13

Video, Image, and DSP Processing Principles in an FPGA and SoCs

In this chapter, you will learn about some of the advanced applications implemented in modern FPGAs and SoCs and what makes these devices such powerful compute engines for these types of processing- and bandwidth-demanding applications. You will gain clarity on how the parallel processing required by Digital Signal Processing (DSP) applications in general can be easily implemented in the FPGA logic and how these parallel compute engines can be interfaced to wide memories and the powerful CPUs available in the SoCs. This chapter is purely informative and introduces high-level architectural details that may inspire you in designing and building these kinds of applications.

In this chapter, we’re going to cover the following main topics:

  • DSP techniques using FPGAs
  • DSP in an SoC and HW acceleration mechanisms
  • Video and image processing implementation in FPGA devices and SoCs

DSP techniques using FPGAs

Performing DSP in an FPGA or an SoC-based FPGA, such as the Zynq-7000 SoC or the UltraScale+ MPSoC, is no different than performing it in an Application-Specific Integrated Circuit (ASIC) specifically built for such operations. There are many advantages to performing DSP operations in an FPGA technology in comparison to using an ASIC and these are mostly due to the flexibility, extensibility, and scaling advantages of using an FPGA-based DSP solution. Classically, FPGAs were chosen to implement DSP computation units for many industries, telecommunication being one of the dominant ones. Wireless communication standards were still evolving and the time to market was, and is still, an important business objective, making using a flexible solution, such as FPGA-based DSP, an attractive option. In these applications, most of the time, the FPGA device was a companion chip to a powerful processor. The architecture of these solutions evolved around reconfigurability as software running on the processor could be changed and upgraded even post the product deployment, and so are the FPGA DSP compute engines changeable and upgradeable.
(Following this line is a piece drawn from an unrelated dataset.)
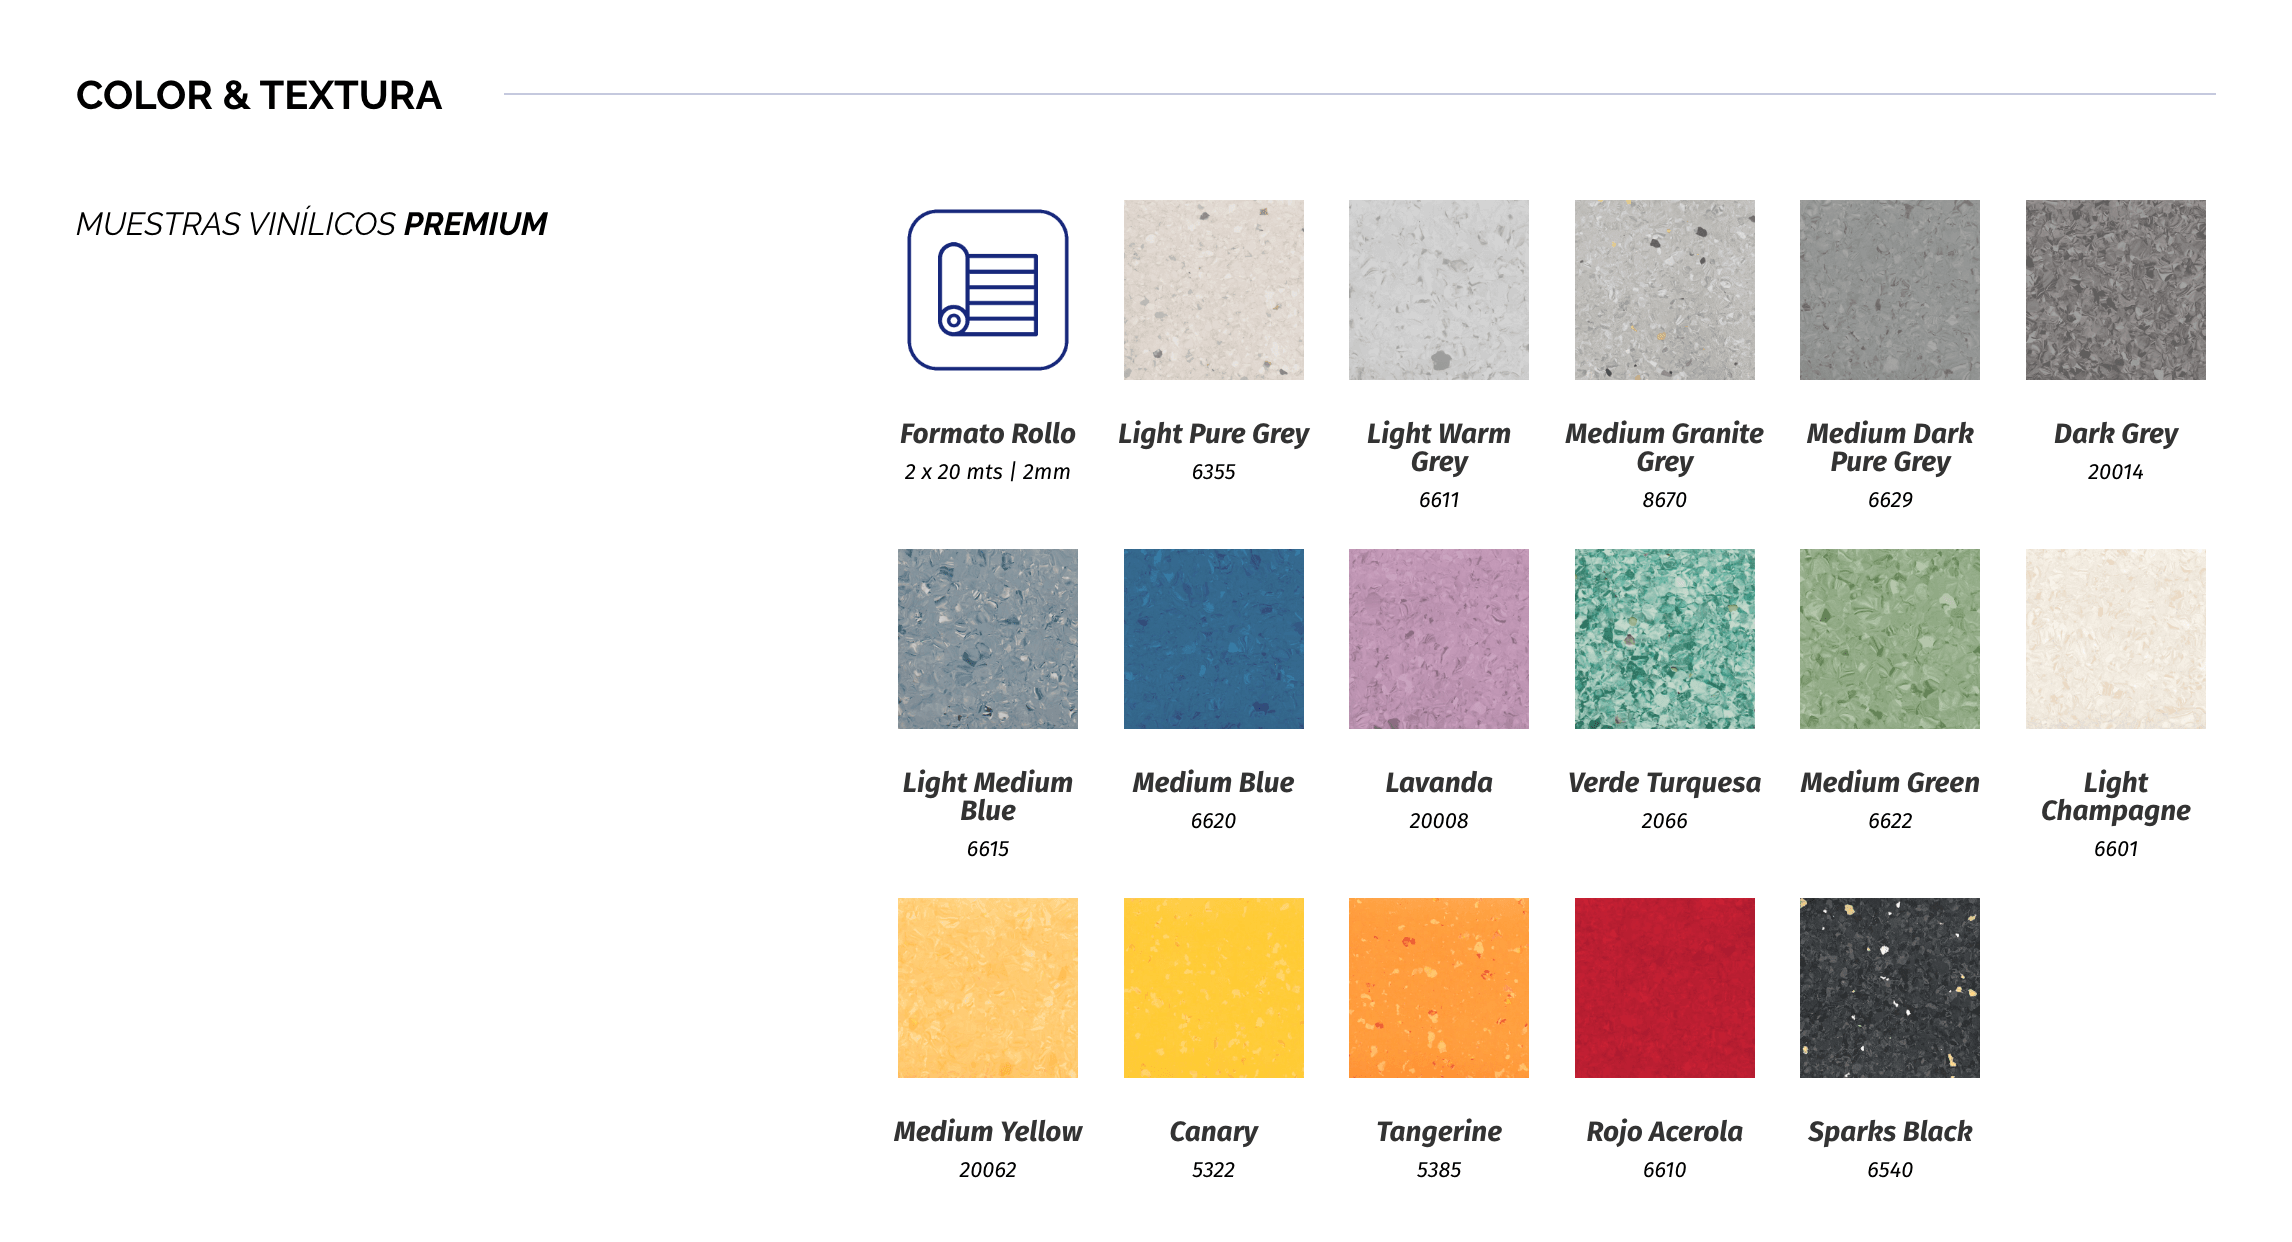
Task: Click the COLOR & TEXTURA heading
Action: tap(258, 96)
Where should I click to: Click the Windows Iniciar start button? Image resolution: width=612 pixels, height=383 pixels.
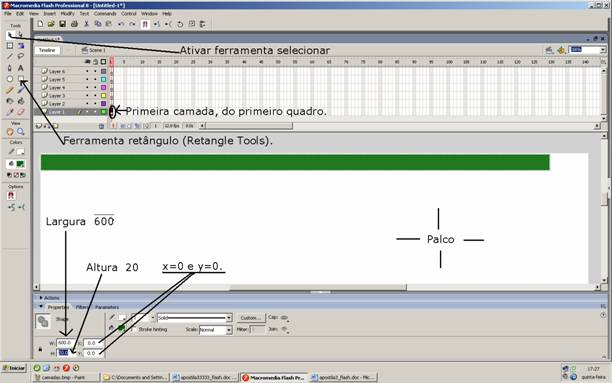(14, 368)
These types of architectures are still in deployment, but some users sometimes have preferences for using a processor architecture that is not based on ARM; however, these users are in the minority nowadays. The following diagram helps in visualizing the simple concept of a dual-chip solution to solve most of the DSP-intensive design challenges:

Figure 13.1 – Conceptual diagram of an electronic system using a dual-chip solution for DSP

Figure 13.1 – Conceptual diagram of an electronic system using a dual-chip solution for DSP

Most applications requiring a processor and a companion FPGA to perform hardware acceleration and specifically intensive DSP computations will find an FPGA-based SoC attractive for performing their DSP operations. As we already know, these types of devices combine both a powerful processor and a rich logic elements resource. This combination and integration of both the processor subsystem and the FPGA logic for the DSP implementation within the same device has many advantages, such as the following:

  • Reduction of the Bill of Materials (BOM) requirements
  • Optimization of the overall solution’s power consumption and power design
  • Enhancement of the performance in terms of throughput between the two domains
  • Reduction of the electronics board size and thus the overall product volume

Zynq-7000 SoC FPGA Cortex-A9 processor cluster DSP capabilities

FPGA-based SoCs, such as the Zynq-7000 SoC, offer a powerful DSP operations-capable engine within the Cortex-A9 cluster called NEON Media Processing Engine (MPE). NEON designates an ARM Intellectual Property (IP) used for the Advanced Single Instruction Multiple Data (SIMD) functionality of ARMv7 and ARMv8 Cortex-A and Cortex-R processors. SIMD is a generic term referring to performing in parallel multiple operations on similar datasets when the dataset is of a smaller size than the processor width. A simple example is to perform four parallel addition operations (ADD4) on 8-bit datasets using a 32-bit processor. In this example, the single instruction is the ADD4 operation, and the multiple datasets would be the two 32-bit vectors holding each of the four 8-bit datasets. The following figure illustrates the basic SIMD concept on a 32-bit processor:

Figure 13.2 – SIMD example for a four-way 8-bit unsigned integer ADD operation

Figure 13.2 – SIMD example for a four-way 8-bit unsigned integer ADD operation

In the ARMv7 architecture specification, the Advanced SIMD extension was added to the ARMv7-A and ARMv7-R profiles. The SIMD concept is further expanded by the addition of new instructions, which take as operands 64-bit vectors (doubleword) and 128-bit vectors (quadword). These Advanced SIMD instructions operate on 64-bit and 128-bit registers and their implementation by ARM is called NEON. The following figure shows the NEON ADD16 operation:

Figure 13.3 – NEON example for a 16-way 8-bit unsigned integer ADD operation

Figure 13.3 – NEON example for a 16-way 8-bit unsigned integer ADD operation

The preceding simple example is provided to visualize the principles of the NEON implementation in the ARM architecture. This helps in understanding the basis of performing the fundamental mathematical processing using a 32-bit processor but operating on wider vectors of datasets in parallel. These provide a huge performance improvement in comparison to sequentially performing the same operation on a pair of datasets at a time; however, the software code and the data representation should be optimized or vectorized to map well to NEON use.

Information

The following article provides more information on NEON architecture, implemented operations, and the supported data types: https://developer.arm.com/documentation/dht0002/a/Introducing-NEON/What-is-SIMD-/ARM-SIMD-instructions.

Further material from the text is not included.